Explosão em aeroporto de Teerã, capital do Irã - Foto: Mehr News
Nas últimas horas antes do ultimato de Donald Trump para a reabertura do estreito de Hormuz expirar, Israel e o Irã intensificaram seus ataques contra infraestruturas petroquímicas no Oriente Médio, elevando significativamente o risco de uma crise energética global.
Israel bombardeou na manhã desta terça-feira (7/4) a segunda instalação petroquímica iraniana em apenas dois dias. Após a ação contra uma unidade próxima ao campo de gás de Pars Sul, o alvo foi uma usina em Shiraz que, segundo Tel Aviv, produzia insumos para explosivos.
Em resposta, o Irã atacou o complexo petroquímico de Jubail, no leste da Arábia Saudita, utilizando sete mísseis e vários drones, embora o governo de Riad ainda não tenha confirmado a extensão dos danos.
Esta escalada representa um pesadelo econômico para a região e o mundo. Quando Israel bombardeou unidades de processamento de gás iraniano em Fars Sul, aparentemente sem o consentimento dos parceiros americanos, a retaliação iraniana gerou pânico nos mercados.
Teerã alvejou o principal terminal de manejo e embarque de gás natural liquefeito do Qatar, líder mundial desta commodity, removendo de uma só vez quase 20% da capacidade produtiva do país.
Trump interveio e conseguiu que Israel prometesse não realizar mais ataques, contendo temporariamente a disparada nos preços do petróleo e do gás.
O Estado judeu sinalizou que deve aderir a um eventual ataque dos Estados Unidos caso os esforços para algum tipo de acordo com o Irã fracassem até as 21h desta terça-feira no horário de Brasília, prazo estabelecido pelo americano.
Nesta manhã, a conta persa das Forças de Defesa de Israel no X publicou um aviso alarmante para que os moradores evitem o uso de trens ao longo desta terça até as 21h no Irã (14h30 em Brasília): "Sua presença em trens ou perto de linhas férreas ameaça suas vidas".
Esta ameaça sem precedentes visa a infraestrutura ferroviária iraniana, que conta com aproximadamente 13 mil km de linhas bastante utilizadas entre centros urbanos como Teerã e Mashhad.
Trump ameaça bombardear a infraestrutura civil do país, afirmando que se o estreito de Hormuz não for reaberto para os 20% do tráfego de petróleo e gás natural liquefeito que por lá passavam, atacará pontes e usinas de energia.
O temor de retaliação se espalha rapidamente pela região. Os sauditas fecharam uma ponte que liga o país ao Bahrein nesta manhã, temendo que ela se torne alvo caso as negociações fracassem.

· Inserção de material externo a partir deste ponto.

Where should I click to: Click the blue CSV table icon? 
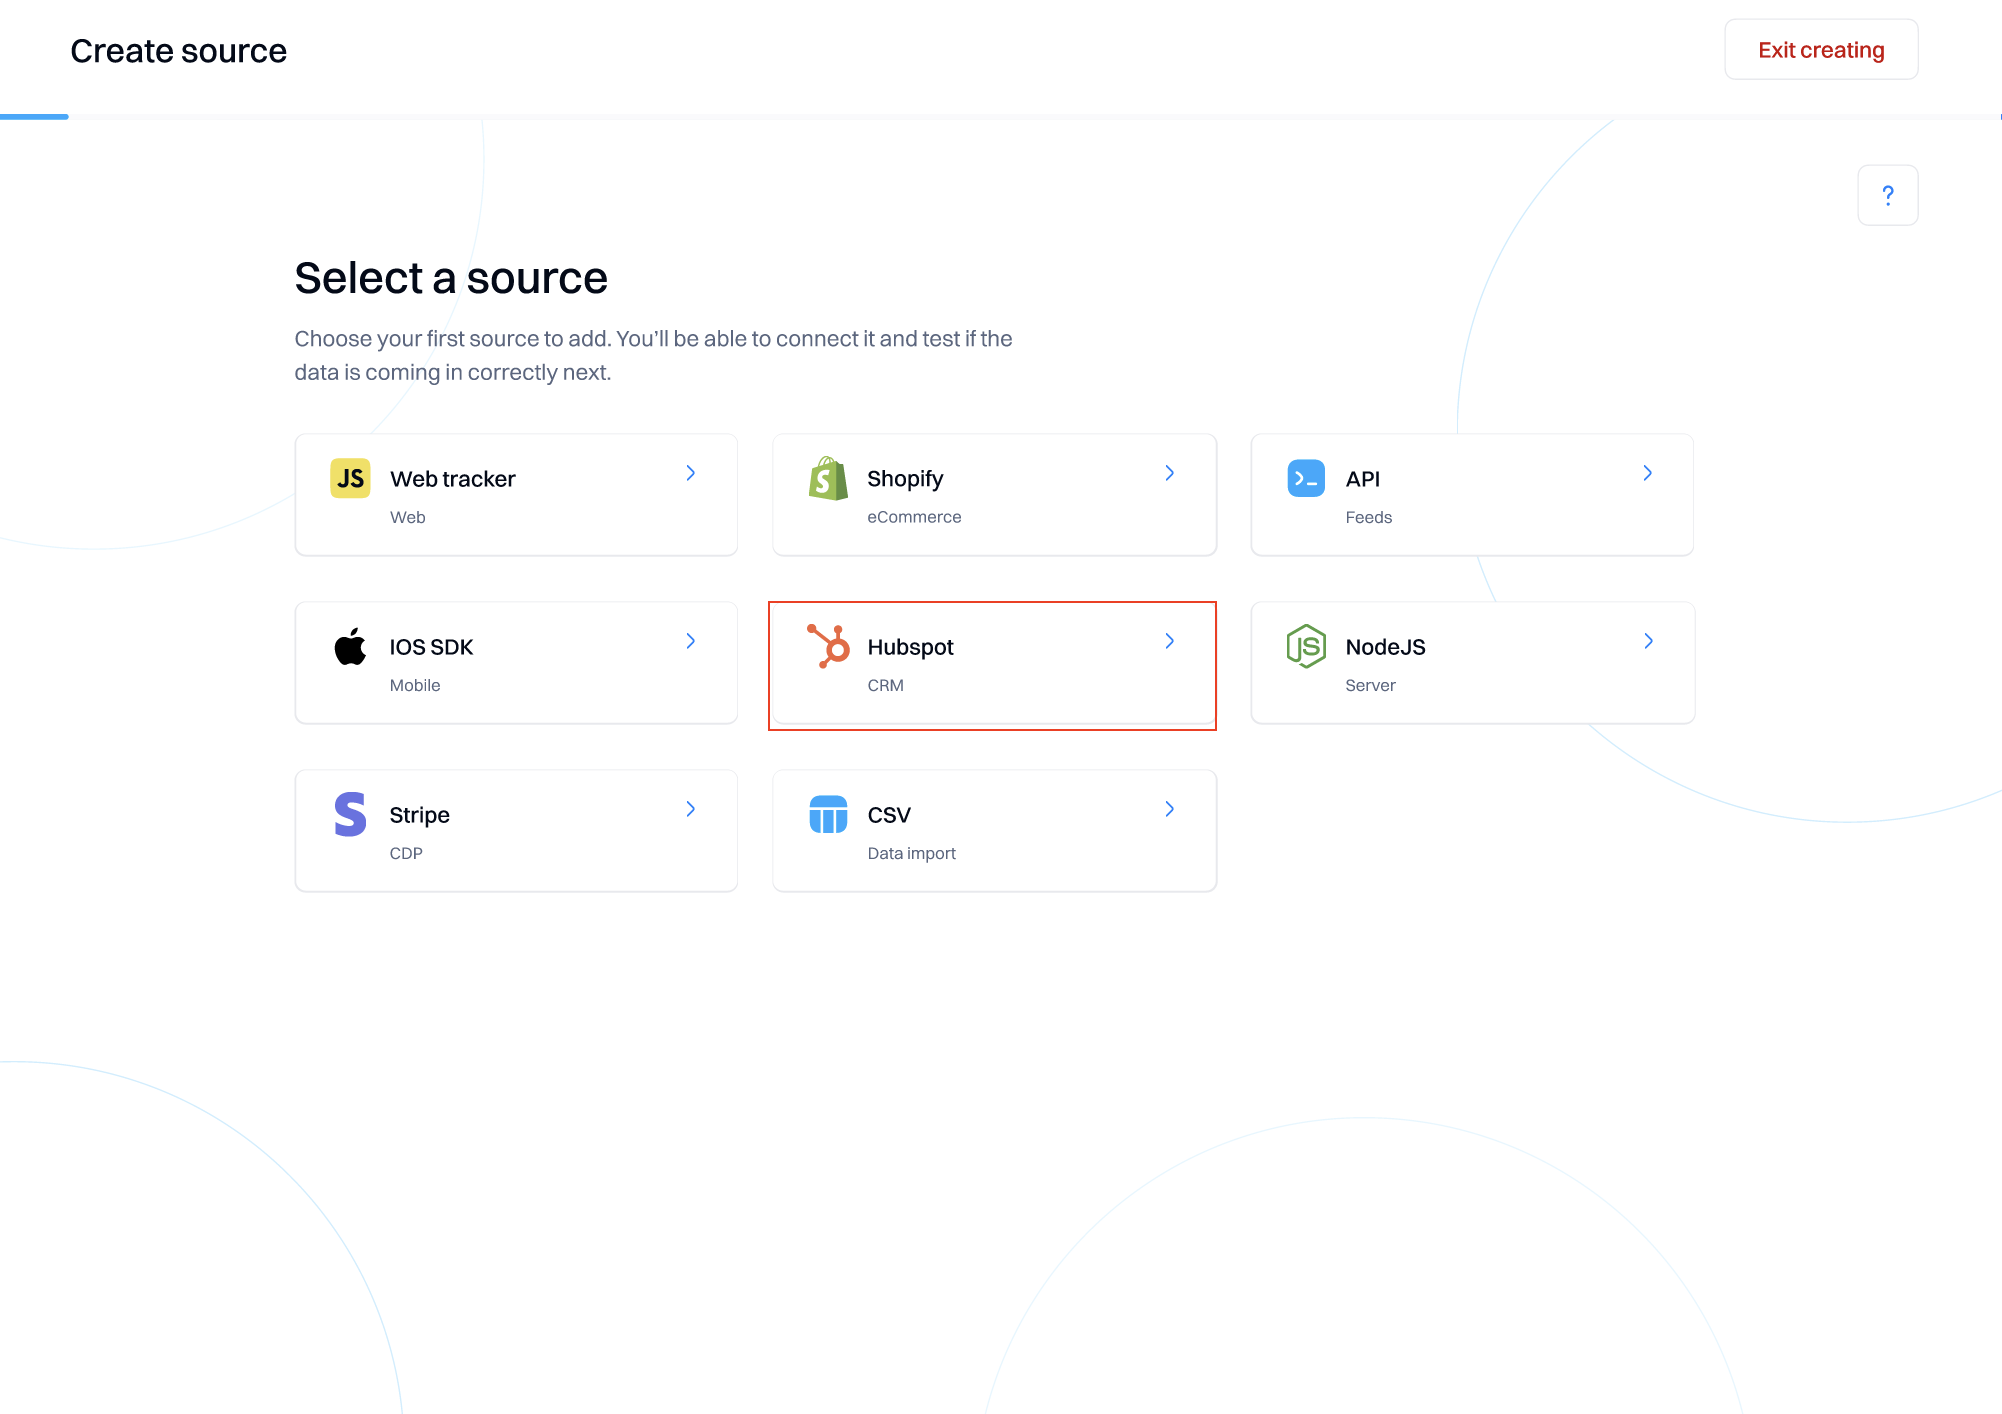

O Irã já declarou que usinas de dessalinização, vitais para o árido Oriente Médio, serão consideradas alvos legítimos caso a situação saia de controle.
Na segunda-feira (6/4), o republicano rejeitou uma contraproposta feita pelo Irã que exigia não apenas uma trégua de 45 dias, como os negociadores americanos pediam, mas o fim completo do conflito e a negociação de diversos pontos - retornando à lógica de troca entre limitações ao programa nuclear iraniano pelo fim das sanções econômicas.
Os esforços diplomáticos estão sendo concentrados pelo Paquistão, vizinho do Irã e principal aliado da China no Sul da Ásia. Pequim tem grande interesse no desenrolar da guerra, pois importava quase 15% do seu petróleo do Irã, mas simultaneamente busca um acordo comercial amplo com os EUA, visando restabelecer sua posição exportadora no mercado americano.
Nesta terça-feira, a mídia estatal iraniana informou que as conversas continuam com algum progresso e entraram em "estágios críticos", embora o histórico recente não permita muito otimismo.
Trump, por sua vez, tem se notabilizado por voltar atrás em seus ultimatos, tendo já alterado quatro vezes o prazo dado para a reabertura de Hormuz, tornada uma prioridade acima de seus objetivos iniciais declarados para ter começado a guerra ao lado de Israel, há cinco semanas.
Ao mesmo tempo, o americano tem escalado sua retórica, algo característico de seu método negociador. Afirmou que não se importa com possíveis acusações de crimes de guerra caso ataque alvos civis sem valor militar óbvio, prática que já ocorre de ambos os lados neste conflito.
A ONG iraniana no exílio americano Hrana divulgou nesta terça um balanço alarmante de mortos no país persa: 3.600 pessoas, sendo 1.665 delas civis.
O conflito continua se espalhando pela região, e nesta terça ao menos oito pessoas morreram em um bombardeio israelense no Líbano.
A situação permanece extremamente tensa enquanto o prazo final se aproxima, com ambos os lados aparentemente dispostos a intensificar as hostilidades caso não se chegue a um acordo diplomático nas próximas horas.